EXERCISE DIRECTIONS>
In the listing below, switch "Daily" to "Weekly" and reproduce the lines from the one containing "You are a GUI" up to and including the one containing "click(x=1026, y=183)", with everything else unchanged. Leave the pictures out of your output.

— begin RECORDS PROVIDED —

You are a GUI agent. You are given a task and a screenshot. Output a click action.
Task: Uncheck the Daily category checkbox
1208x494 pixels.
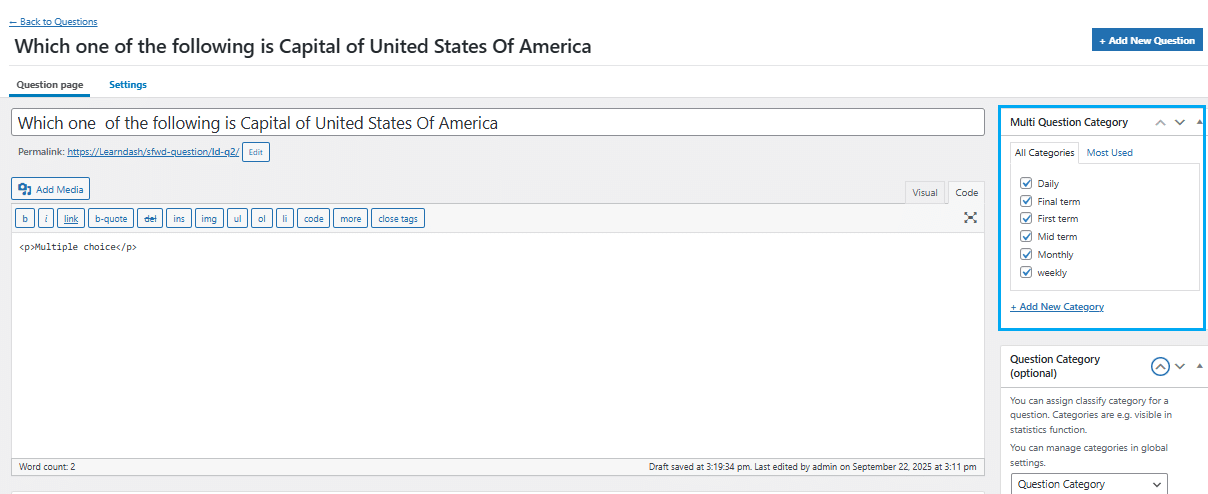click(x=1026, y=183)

— end RECORDS PROVIDED —
— begin RECORDS PROVIDED —

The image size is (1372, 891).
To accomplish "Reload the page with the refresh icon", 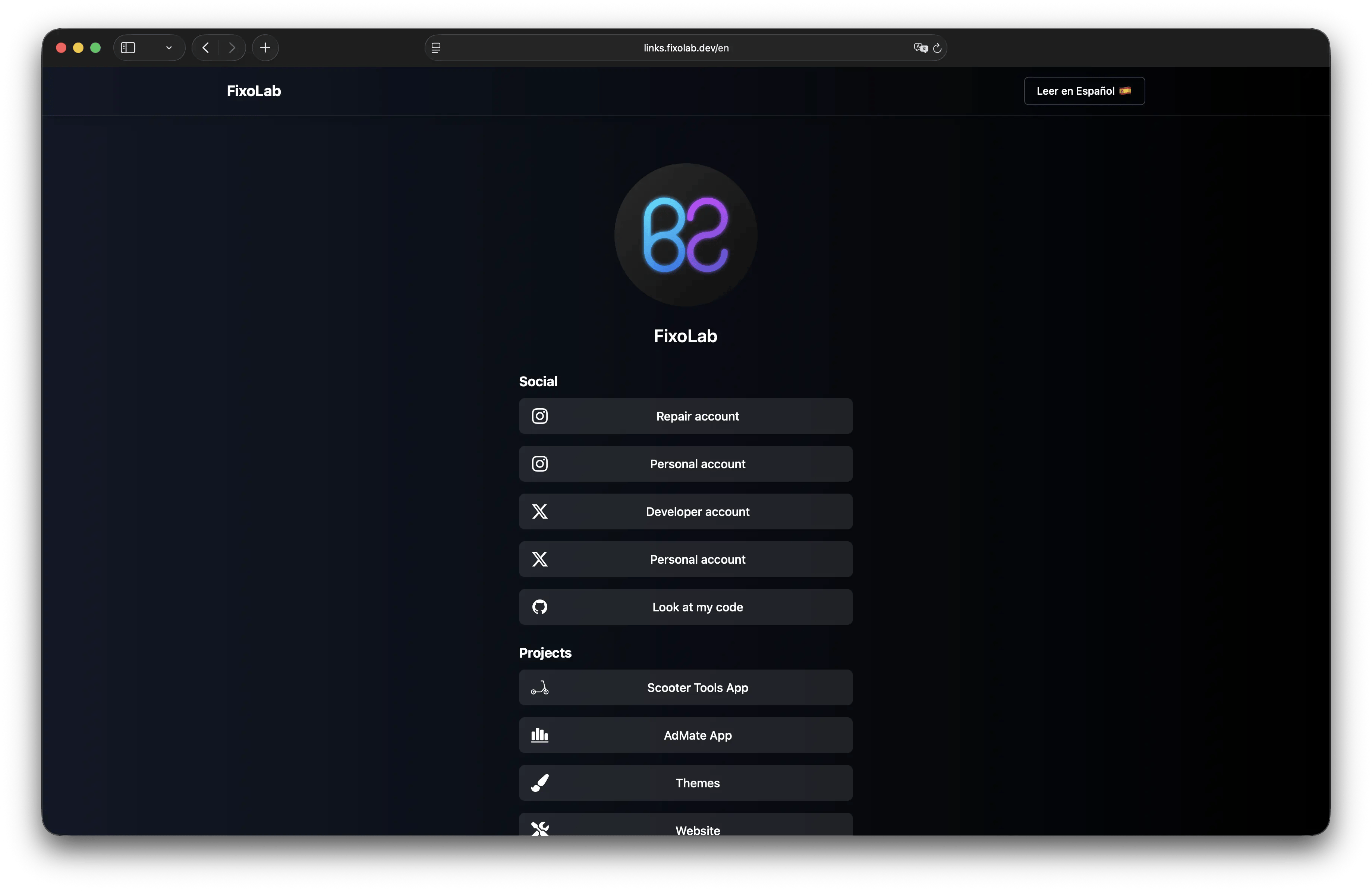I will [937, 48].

— end RECORDS PROVIDED —

RESULT>
You are a GUI agent. You are given a task and a screenshot. Output a click action.
Task: Uncheck the Weekly category checkbox
1208x494 pixels.
click(x=1026, y=183)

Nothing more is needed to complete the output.